Differences between the Electrical Charge carried by Normal and Homologous Tumour Cells

DIFFERENCES between the behaviour of normal fibroblasts and sarcoma cells have been observed in tissue culture by Abercrombie and Heaysman1. Normal fibroblasts affect each other's movements by contact inhibition, whereas sarcoma cells do not show inhibition either with respect to each other or to normal fibroblasts. Time-lapse colour films taken with the interference microscope (shown at the Bristol meeting (1955) of the British Association by E. J. Ambrose and M. Abercrombie) have shown that this difference in behaviour is due to differences in the mechanism of contact formation in the two cases, being dependent upon a loss of adhesiveness of the cell surface of the tumour cells. This reduction in the adhesiveness of the tumour cell suggests that the electrical properties of the surface may have altered during the malignant transformation. These properties may be investigated by electrophoretic measurements of cellular mobility.

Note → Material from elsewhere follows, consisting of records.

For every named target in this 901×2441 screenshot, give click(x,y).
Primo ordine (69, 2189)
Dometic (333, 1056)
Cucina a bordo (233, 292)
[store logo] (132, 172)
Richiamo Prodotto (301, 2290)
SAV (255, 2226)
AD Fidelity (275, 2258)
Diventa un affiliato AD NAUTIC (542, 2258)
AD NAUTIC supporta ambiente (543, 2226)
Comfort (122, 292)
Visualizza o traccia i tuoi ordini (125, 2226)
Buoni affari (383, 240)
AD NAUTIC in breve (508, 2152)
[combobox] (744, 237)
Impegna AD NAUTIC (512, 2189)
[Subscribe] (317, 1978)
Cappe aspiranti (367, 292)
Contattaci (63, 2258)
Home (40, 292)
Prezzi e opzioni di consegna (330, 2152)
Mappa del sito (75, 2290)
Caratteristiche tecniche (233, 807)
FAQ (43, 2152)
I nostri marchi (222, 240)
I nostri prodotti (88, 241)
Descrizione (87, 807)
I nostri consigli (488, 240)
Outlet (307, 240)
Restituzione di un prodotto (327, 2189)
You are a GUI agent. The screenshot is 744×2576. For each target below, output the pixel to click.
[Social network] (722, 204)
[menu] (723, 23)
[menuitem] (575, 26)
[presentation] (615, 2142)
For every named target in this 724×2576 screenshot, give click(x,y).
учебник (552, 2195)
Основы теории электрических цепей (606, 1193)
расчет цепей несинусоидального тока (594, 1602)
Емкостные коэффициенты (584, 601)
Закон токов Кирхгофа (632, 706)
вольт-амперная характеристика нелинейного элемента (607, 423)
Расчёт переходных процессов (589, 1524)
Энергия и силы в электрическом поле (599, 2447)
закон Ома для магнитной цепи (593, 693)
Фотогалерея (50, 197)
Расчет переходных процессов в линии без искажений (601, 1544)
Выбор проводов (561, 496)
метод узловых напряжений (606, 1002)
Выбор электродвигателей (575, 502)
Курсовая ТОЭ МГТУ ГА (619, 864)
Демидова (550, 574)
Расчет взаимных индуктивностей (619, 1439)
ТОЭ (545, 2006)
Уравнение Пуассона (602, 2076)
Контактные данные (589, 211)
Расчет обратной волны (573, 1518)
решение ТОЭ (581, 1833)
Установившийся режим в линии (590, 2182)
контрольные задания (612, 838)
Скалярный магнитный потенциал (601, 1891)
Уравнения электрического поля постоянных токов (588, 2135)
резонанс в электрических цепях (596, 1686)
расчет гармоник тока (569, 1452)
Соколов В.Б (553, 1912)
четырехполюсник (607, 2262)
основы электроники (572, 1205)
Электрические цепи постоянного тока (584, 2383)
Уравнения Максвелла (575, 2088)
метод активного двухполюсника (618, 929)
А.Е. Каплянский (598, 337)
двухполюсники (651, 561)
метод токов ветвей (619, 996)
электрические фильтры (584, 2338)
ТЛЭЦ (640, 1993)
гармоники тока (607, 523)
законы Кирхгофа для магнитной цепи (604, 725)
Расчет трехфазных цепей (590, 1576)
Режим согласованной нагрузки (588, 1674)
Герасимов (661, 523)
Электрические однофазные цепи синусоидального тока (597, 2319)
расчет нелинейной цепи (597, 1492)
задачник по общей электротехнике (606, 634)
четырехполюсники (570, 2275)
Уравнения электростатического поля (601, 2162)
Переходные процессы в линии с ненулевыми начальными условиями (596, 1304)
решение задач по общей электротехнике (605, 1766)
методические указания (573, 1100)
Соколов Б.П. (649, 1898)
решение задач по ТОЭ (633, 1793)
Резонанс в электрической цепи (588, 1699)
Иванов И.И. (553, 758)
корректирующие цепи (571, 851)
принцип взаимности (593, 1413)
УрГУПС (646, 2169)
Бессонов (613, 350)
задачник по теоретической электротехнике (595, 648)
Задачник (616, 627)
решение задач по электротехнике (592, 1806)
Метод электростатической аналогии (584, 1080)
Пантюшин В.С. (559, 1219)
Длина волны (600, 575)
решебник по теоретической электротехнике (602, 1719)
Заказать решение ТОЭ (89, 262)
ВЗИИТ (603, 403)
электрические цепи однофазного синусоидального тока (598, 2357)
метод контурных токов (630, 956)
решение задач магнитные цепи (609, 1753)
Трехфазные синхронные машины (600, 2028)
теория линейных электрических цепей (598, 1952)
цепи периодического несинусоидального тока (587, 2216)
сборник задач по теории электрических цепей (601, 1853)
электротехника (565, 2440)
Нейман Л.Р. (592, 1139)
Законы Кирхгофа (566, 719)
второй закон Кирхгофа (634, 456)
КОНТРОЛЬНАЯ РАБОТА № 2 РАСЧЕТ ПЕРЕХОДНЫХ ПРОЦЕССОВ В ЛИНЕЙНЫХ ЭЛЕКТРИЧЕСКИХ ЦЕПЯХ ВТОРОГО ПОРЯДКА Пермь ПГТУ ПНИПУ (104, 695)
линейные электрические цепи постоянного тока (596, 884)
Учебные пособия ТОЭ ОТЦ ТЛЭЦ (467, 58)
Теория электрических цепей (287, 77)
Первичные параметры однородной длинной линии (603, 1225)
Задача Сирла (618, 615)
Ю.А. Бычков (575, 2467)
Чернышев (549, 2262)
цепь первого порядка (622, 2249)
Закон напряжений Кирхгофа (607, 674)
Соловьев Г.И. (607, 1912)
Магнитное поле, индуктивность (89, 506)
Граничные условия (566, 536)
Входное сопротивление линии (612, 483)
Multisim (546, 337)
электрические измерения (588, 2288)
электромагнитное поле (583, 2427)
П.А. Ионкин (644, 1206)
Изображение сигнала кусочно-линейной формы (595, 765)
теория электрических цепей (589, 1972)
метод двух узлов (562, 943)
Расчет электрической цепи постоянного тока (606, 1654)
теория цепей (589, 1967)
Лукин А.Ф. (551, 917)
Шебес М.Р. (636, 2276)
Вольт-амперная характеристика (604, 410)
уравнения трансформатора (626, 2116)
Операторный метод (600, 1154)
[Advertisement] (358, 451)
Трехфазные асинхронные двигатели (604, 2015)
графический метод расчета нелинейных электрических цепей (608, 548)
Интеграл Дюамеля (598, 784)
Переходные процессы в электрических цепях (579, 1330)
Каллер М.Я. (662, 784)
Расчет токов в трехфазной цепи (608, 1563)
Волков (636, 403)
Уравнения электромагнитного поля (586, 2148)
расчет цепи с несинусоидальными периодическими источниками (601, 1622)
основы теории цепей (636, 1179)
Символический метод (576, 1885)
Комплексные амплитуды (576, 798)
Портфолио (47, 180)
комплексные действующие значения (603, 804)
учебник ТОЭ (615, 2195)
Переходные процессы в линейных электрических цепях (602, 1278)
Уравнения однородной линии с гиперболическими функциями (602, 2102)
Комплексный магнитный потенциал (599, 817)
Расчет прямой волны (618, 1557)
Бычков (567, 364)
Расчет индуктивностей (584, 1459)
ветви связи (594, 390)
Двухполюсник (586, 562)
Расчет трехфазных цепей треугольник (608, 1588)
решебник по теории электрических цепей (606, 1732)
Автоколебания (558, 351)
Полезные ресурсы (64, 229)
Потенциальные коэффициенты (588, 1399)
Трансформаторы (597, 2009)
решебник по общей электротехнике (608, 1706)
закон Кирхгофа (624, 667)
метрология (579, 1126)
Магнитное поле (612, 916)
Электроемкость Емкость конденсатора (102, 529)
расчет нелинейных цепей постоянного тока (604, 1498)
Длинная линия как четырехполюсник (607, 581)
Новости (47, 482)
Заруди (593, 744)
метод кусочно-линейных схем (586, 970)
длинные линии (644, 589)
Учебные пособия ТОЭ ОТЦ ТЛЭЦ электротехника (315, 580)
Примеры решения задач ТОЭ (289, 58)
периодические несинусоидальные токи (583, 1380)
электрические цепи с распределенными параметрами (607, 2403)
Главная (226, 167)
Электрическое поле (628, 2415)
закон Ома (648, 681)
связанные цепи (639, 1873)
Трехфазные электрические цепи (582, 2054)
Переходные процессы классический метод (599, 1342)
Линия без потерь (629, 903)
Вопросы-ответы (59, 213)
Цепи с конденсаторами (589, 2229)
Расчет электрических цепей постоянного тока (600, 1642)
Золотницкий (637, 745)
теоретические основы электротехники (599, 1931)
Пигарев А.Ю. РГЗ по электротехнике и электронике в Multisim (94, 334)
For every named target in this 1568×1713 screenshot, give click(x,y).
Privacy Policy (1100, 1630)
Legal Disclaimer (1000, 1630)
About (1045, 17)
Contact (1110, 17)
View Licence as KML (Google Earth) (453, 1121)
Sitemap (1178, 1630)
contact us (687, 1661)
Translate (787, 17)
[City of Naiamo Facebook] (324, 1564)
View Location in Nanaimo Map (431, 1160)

For example, studies of bacteria during growth, in the presence of bacteriostatic agents, have revealed marked changes in the nature of the cell surface, changes which are passed on to the progeny during subsequent growth, either in the presence or the absence of the drug. Thus the growth of Aerobacter aerogenes in the presence of proflavine2 or crystal violet3 gives rise to new populations of cells, which, although biologically indistinguishable from the original strain, have a distinctive electrometric behaviour.